The judge had several times during the trial questioned whether the case against Adams was an abuse of process because a personal injuries claim was being used to challenge his wider role during the Troubles.
The case – which ended on its ninth day of hearing – had argued that Adams had been a member of the IRA, despite his decades of denials, and that he had been a key figure in ordering the bombings in England.
In his closing submission, Adams’s barrister Edward Craven said the judge had raised the issue of abuse of process and had invited legal teams for both sides to address the issue in their closing submissions on Thursday.

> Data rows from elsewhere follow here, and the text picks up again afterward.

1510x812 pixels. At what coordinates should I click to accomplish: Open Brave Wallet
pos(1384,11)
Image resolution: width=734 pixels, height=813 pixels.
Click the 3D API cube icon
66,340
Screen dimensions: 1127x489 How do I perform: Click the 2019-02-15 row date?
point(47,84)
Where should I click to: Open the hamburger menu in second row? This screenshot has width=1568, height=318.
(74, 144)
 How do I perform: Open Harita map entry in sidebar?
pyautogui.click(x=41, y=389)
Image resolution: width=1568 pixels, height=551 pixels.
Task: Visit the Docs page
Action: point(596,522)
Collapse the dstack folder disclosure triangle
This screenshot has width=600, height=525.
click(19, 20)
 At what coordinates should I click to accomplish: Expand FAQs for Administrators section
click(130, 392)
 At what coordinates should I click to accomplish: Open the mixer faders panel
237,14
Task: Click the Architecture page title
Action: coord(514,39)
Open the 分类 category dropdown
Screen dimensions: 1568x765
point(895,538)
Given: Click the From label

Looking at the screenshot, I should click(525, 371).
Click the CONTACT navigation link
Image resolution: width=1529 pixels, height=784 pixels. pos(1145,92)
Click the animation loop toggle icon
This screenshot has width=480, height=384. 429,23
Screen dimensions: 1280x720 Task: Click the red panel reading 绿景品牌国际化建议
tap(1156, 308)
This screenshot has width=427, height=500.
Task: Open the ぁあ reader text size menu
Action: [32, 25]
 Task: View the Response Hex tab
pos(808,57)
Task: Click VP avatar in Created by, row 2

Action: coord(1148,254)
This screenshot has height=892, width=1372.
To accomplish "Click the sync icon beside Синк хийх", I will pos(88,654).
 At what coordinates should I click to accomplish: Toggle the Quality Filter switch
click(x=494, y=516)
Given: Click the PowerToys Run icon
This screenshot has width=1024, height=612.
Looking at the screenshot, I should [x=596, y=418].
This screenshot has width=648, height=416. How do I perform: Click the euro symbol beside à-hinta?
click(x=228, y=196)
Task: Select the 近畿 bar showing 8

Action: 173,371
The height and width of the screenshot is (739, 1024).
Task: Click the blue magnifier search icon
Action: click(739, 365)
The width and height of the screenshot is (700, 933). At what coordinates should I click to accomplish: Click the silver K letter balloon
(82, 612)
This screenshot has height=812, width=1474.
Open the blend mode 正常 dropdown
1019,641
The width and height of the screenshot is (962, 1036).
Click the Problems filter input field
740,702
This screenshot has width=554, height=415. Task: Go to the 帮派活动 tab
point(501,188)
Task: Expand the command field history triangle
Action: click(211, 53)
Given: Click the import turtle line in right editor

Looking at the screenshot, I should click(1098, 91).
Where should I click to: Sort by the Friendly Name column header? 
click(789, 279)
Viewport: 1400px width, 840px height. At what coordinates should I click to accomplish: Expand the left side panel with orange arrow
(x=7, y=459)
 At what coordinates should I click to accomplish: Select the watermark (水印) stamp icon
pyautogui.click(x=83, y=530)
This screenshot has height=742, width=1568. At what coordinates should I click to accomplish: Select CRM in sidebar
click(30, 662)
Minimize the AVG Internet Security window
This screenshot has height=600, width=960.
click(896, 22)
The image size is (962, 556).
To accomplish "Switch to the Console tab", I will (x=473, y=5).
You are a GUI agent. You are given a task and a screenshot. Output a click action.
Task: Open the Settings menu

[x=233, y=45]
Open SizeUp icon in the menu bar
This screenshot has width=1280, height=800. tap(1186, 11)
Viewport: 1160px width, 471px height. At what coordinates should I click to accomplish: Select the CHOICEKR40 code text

Adams had not previously applied, or asked the court to strike out the claim as an abuse of process, but the defendant’s legal team has carefully reflected on the issues raised by the judge.
In particular, Craven said they had looked closely at the stated purpose of the claim and the way it has been conducted and presented at the nearly two-week trial in the Royal Courts of Justice on the claimants’ behalf.
Following that consideration, the defendant’s legal team had concluded they considered that on a proper application of those principles the case does cross the threshold for an abuse of process.
The claimants had argued that the case began in 2022 because they had suffered years of trauma and injury and they were unaware until then that they had a civil route to sue Adams as a controlling figure in the IRA, Craven said.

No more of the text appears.